This code was written to analyze the evolution of informational complexity of the Million Song Dataset (MSD) [1], using conditional entropy of codewords [2] as the measure of complexity. The complexity of the overall MSD was compared with those songs found on the Billboard Hot 100 from [3].
The corresponding paper was accepted to the ISMIR 2019 conference and is available at https://arxiv.org/abs/1907.04292 [4].
[1] Thierry Bertin-Mahieux, Daniel P.W. Ellis, Brian Whitman, and Paul Lamere. The million song dataset. In Proceedings of the 12th International Conference on Music Information Retrieval (ISMIR 2011), 2011.

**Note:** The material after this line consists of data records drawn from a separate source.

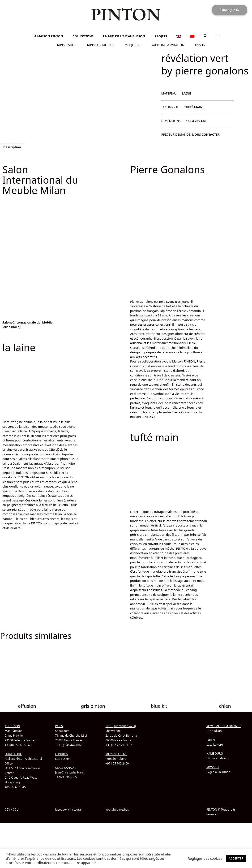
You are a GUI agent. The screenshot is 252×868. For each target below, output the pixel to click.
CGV (7, 809)
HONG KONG (13, 754)
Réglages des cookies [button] (205, 858)
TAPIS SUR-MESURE (100, 44)
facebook (61, 809)
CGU (15, 809)
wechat (124, 809)
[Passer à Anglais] (126, 30)
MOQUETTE (133, 44)
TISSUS (200, 44)
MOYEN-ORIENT (116, 754)
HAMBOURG (215, 753)
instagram (76, 809)
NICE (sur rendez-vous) (121, 726)
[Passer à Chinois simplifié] (126, 32)
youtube (111, 809)
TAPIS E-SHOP (66, 44)
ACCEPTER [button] (236, 858)
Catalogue (229, 9)
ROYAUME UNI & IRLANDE (224, 726)
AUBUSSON (12, 726)
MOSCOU (213, 767)
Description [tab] (12, 147)
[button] (205, 36)
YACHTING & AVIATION (168, 44)
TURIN (211, 740)
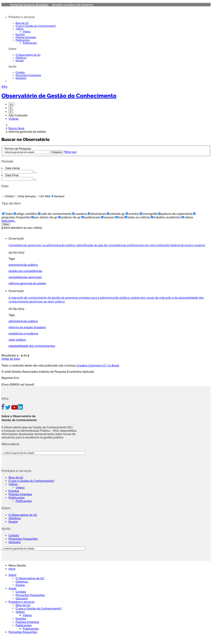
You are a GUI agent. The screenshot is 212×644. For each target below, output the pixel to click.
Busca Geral (16, 128)
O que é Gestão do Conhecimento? (36, 26)
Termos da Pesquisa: (18, 148)
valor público (17, 340)
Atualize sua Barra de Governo (72, 5)
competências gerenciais (25, 277)
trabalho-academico (166, 217)
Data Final (12, 175)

[2] Joan Serrà, Álvaro Corral, Marián Boguñá, Martín Haro, and Josep Ll Arcos. Measuring the evolution of contemporary western popular music. Scientific reports, 2, 2012.
[3] Matthias Mauch, Robert M MacCallum, Mark Levy, and Armand M Leroi. The evolution of popular music: USA 1960-2010. arXiv preprint arXiv:1502.05417, 2015.
[4] Thomas Parmer and Yong-Yeol Ahn. Evolution of the informational complexity of contemporary western music. arXiv preprint arXiv:1907.04292, 2019.